Bild nicht mehr verfügbar.

Premierminister Rajoy bei der überraschend einberufenen Presskonferenz

Foto: REUTERS/Sergio Perez

Madrid – Spaniens Premierminister Mariano Rajoy hat am Mittwoch überraschend eine Pressekonferenz abgehalten. Er forderte dabei die Regionalregierung in Barcelona auf, formal klarzustellen, ob sie am Dienstagabend die Unabhängigkeit Kataloniens erklärt hat oder nicht und damit die Anwendung des Artikels 155 der spanischen Verfassung gerechtfertigt wäre, der der Zentralregierung erlauben würde, die Regionalregierung zu entmachten.

Von der Antwort der Regionalregierung hänge es ab, was in den kommenden Tagen geschehen werde, erklärte Rajoy. Zuvor hatte er Pedro Sánchez von der sozialdemokratischen PSOE getroffen, die seine Minderheitsregierung toleriert.
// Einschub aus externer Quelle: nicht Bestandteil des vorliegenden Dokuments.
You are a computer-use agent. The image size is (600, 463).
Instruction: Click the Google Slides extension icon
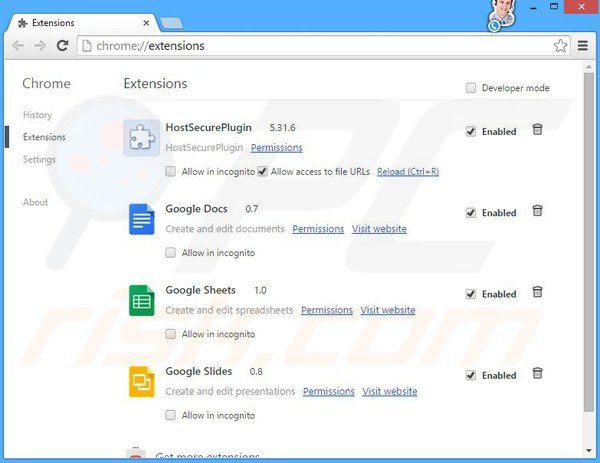tap(141, 381)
Am Nachmittag erklärte Rajoy dann, die katalanische Regionalregierung habe nicht das Recht, "gegen den Willen der Mehrheit der Katalanen" die Unabhängigkeit von Spanien auszurufen. Dies stelle einen Anschlag auf das Zusammenleben aller Spanier dar und sei antidemokratisch.

Kritik an Volksabstimmung

Die umstrittene Volksabstimmung am 1. Oktober sei völlig unkontrolliert und intransparent abgelaufen, Wähler hätten mehrmals abstimmen können, in manchen Wahllokalen seien gefüllte Urnen angeliefert worden.

Die einzigen Verantwortlichen für die hunderten Verletzten am Wahltag seien die Organisatoren des Referendums gewesen, die "Gruppen rekrutiert" hätten, um die Polizei an der Erfüllung ihrer Aufgaben zu hindern.

Rajoy warnte vor den wirtschaftlichen Konsequenzen der Unabhängigkeitsbestrebungen: so seien seit dem Referendum die Buchungen für Luxushotels in Katalonien um 40 Prozent, die für Appartements um 20 Prozent zurückgegangen, zahlreiche Firmen erklärten, Katalonien verlassen zu wollen.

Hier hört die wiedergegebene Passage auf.